• EXERCISE INSTRUCTIONS: Print every one of the records verbatim, omitting nothing.

Dataset records:
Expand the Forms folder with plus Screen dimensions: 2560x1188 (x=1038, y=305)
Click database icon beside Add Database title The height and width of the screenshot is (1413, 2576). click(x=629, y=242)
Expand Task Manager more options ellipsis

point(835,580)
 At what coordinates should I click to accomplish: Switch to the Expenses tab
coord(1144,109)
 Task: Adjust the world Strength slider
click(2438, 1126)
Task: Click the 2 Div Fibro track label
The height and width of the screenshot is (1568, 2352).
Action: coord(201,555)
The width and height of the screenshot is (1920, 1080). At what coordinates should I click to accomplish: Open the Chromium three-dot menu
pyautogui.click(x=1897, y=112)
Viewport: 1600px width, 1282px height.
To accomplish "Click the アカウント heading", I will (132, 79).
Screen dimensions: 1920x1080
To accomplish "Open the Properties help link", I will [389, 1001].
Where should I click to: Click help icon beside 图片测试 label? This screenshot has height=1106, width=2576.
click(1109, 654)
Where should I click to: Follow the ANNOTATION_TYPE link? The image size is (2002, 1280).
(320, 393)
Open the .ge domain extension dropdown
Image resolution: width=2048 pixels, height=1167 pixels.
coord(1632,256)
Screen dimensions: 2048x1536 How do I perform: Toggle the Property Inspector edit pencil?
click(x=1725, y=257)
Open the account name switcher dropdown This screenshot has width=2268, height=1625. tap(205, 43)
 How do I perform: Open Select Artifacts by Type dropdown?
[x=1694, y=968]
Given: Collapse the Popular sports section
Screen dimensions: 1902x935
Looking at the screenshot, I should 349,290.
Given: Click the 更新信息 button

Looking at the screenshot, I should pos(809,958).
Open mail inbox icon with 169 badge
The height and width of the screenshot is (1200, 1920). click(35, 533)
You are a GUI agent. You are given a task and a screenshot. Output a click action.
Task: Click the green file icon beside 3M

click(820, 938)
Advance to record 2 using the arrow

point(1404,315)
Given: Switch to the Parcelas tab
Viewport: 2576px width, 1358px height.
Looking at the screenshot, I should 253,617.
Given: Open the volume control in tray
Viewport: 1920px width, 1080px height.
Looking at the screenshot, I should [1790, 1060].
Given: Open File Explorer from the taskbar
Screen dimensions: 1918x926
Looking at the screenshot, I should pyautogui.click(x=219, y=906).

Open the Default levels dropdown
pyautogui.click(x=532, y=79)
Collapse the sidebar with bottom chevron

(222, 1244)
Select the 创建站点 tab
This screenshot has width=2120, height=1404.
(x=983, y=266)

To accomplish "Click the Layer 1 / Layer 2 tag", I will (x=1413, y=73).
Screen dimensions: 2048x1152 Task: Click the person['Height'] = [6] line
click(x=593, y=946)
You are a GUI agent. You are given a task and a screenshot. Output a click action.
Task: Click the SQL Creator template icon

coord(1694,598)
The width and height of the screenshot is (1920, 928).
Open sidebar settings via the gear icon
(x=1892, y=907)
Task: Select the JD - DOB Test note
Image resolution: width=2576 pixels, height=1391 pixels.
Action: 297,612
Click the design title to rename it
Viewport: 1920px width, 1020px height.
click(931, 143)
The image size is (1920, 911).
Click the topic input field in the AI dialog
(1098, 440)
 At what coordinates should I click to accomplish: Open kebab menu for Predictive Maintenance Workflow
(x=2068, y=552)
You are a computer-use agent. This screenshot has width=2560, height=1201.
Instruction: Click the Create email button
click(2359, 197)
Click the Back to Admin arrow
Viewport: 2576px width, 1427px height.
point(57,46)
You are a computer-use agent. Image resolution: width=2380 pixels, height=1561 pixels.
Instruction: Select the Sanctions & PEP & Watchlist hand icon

• WRITTEN SOLUTION:
Expand the Forms folder with plus Screen dimensions: 2560x1188 (x=1038, y=305)
Click database icon beside Add Database title The height and width of the screenshot is (1413, 2576). click(x=629, y=242)
Expand Task Manager more options ellipsis

point(835,580)
 At what coordinates should I click to accomplish: Switch to the Expenses tab
coord(1144,109)
 Task: Adjust the world Strength slider
click(2438, 1126)
Task: Click the 2 Div Fibro track label
The height and width of the screenshot is (1568, 2352).
Action: coord(201,555)
The width and height of the screenshot is (1920, 1080). At what coordinates should I click to accomplish: Open the Chromium three-dot menu
pyautogui.click(x=1897, y=112)
Viewport: 1600px width, 1282px height.
To accomplish "Click the アカウント heading", I will (132, 79).
Screen dimensions: 1920x1080
To accomplish "Open the Properties help link", I will [389, 1001].
Where should I click to: Click help icon beside 图片测试 label? This screenshot has height=1106, width=2576.
click(1109, 654)
Where should I click to: Follow the ANNOTATION_TYPE link? The image size is (2002, 1280).
(320, 393)
Open the .ge domain extension dropdown
Image resolution: width=2048 pixels, height=1167 pixels.
coord(1632,256)
Screen dimensions: 2048x1536 How do I perform: Toggle the Property Inspector edit pencil?
click(x=1725, y=257)
Open the account name switcher dropdown This screenshot has width=2268, height=1625. tap(205, 43)
 How do I perform: Open Select Artifacts by Type dropdown?
[x=1694, y=968]
Given: Collapse the Popular sports section
Screen dimensions: 1902x935
Looking at the screenshot, I should 349,290.
Given: Click the 更新信息 button

Looking at the screenshot, I should pos(809,958).
Open mail inbox icon with 169 badge
The height and width of the screenshot is (1200, 1920). click(35, 533)
You are a GUI agent. You are given a task and a screenshot. Output a click action.
Task: Click the green file icon beside 3M

click(820, 938)
Advance to record 2 using the arrow

point(1404,315)
Given: Switch to the Parcelas tab
Viewport: 2576px width, 1358px height.
Looking at the screenshot, I should 253,617.
Given: Open the volume control in tray
Viewport: 1920px width, 1080px height.
Looking at the screenshot, I should [1790, 1060].
Given: Open File Explorer from the taskbar
Screen dimensions: 1918x926
Looking at the screenshot, I should pyautogui.click(x=219, y=906).

Open the Default levels dropdown
pyautogui.click(x=532, y=79)
Collapse the sidebar with bottom chevron

(222, 1244)
Select the 创建站点 tab
This screenshot has width=2120, height=1404.
(x=983, y=266)

To accomplish "Click the Layer 1 / Layer 2 tag", I will (x=1413, y=73).
Screen dimensions: 2048x1152 Task: Click the person['Height'] = [6] line
click(x=593, y=946)
You are a GUI agent. You are given a task and a screenshot. Output a click action.
Task: Click the SQL Creator template icon

coord(1694,598)
The width and height of the screenshot is (1920, 928).
Open sidebar settings via the gear icon
(x=1892, y=907)
Task: Select the JD - DOB Test note
Image resolution: width=2576 pixels, height=1391 pixels.
Action: 297,612
Click the design title to rename it
Viewport: 1920px width, 1020px height.
click(931, 143)
The image size is (1920, 911).
Click the topic input field in the AI dialog
(1098, 440)
 At what coordinates should I click to accomplish: Open kebab menu for Predictive Maintenance Workflow
(x=2068, y=552)
You are a computer-use agent. This screenshot has width=2560, height=1201.
Instruction: Click the Create email button
click(2359, 197)
Click the Back to Admin arrow
Viewport: 2576px width, 1427px height.
point(57,46)
You are a computer-use agent. Image resolution: width=2380 pixels, height=1561 pixels.
Instruction: Select the Sanctions & PEP & Watchlist hand icon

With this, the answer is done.